## ASSIGNMENT:
Leaving out every picture, please repeat exactly the line that contains "Task: Run the" and each line after it through the final line below.

## AVAILABLE RECORDS:
══════
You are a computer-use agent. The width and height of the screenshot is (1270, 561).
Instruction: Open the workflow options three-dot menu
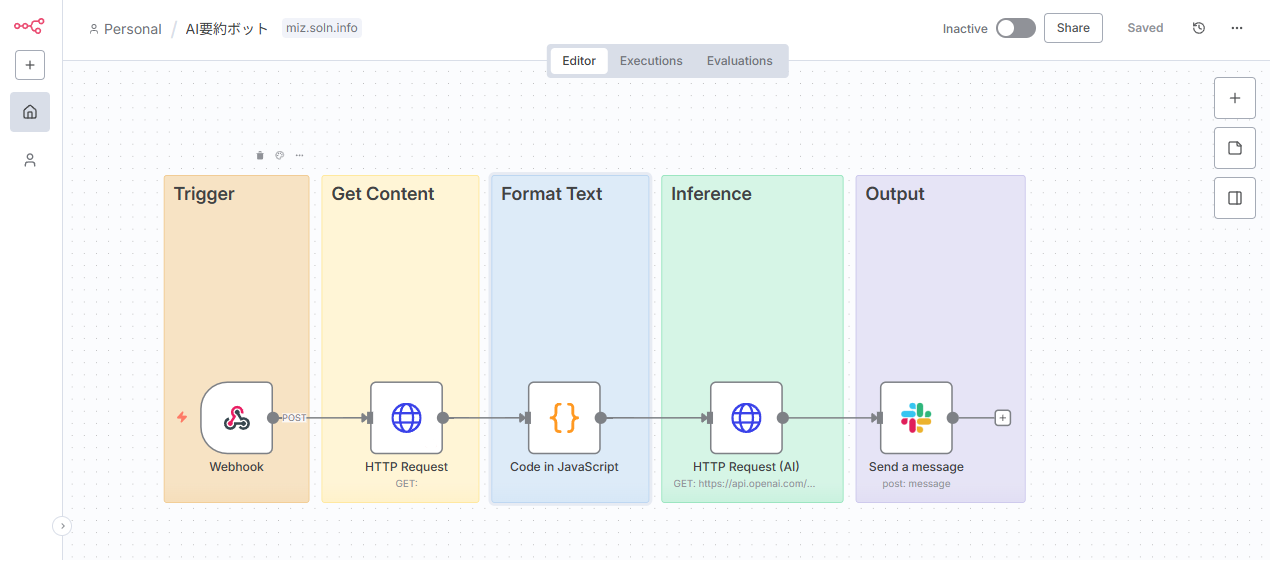coord(1237,28)
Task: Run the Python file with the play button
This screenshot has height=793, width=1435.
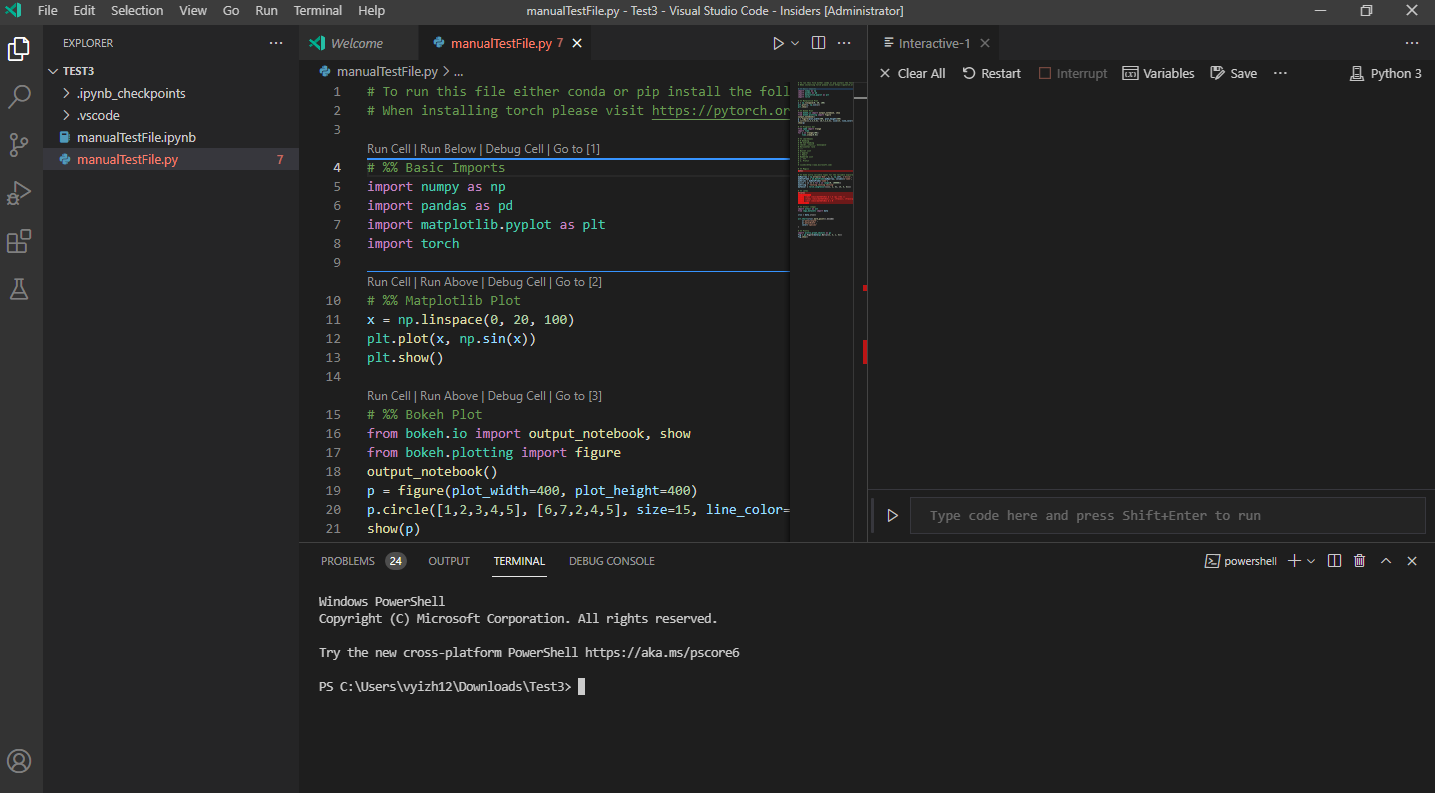Action: [x=778, y=42]

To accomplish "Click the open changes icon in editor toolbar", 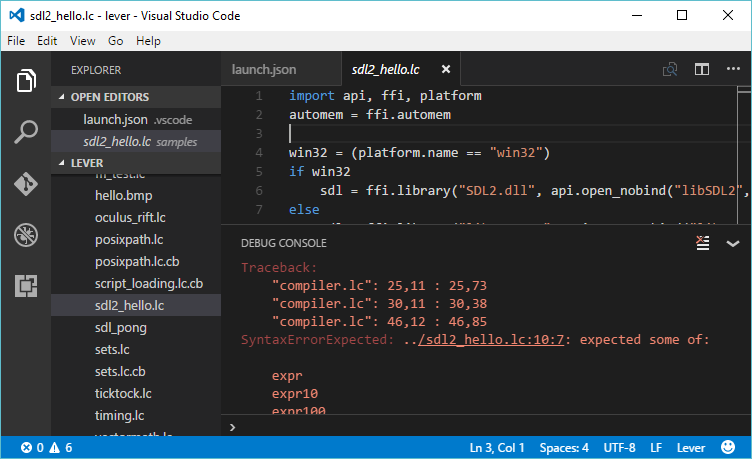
══════
## EXERCISE RESULT:
Task: Run the Python file with the play button
This screenshot has height=793, width=1435.
Action: [x=778, y=42]

To accomplish "Click the open changes icon in editor toolbar", 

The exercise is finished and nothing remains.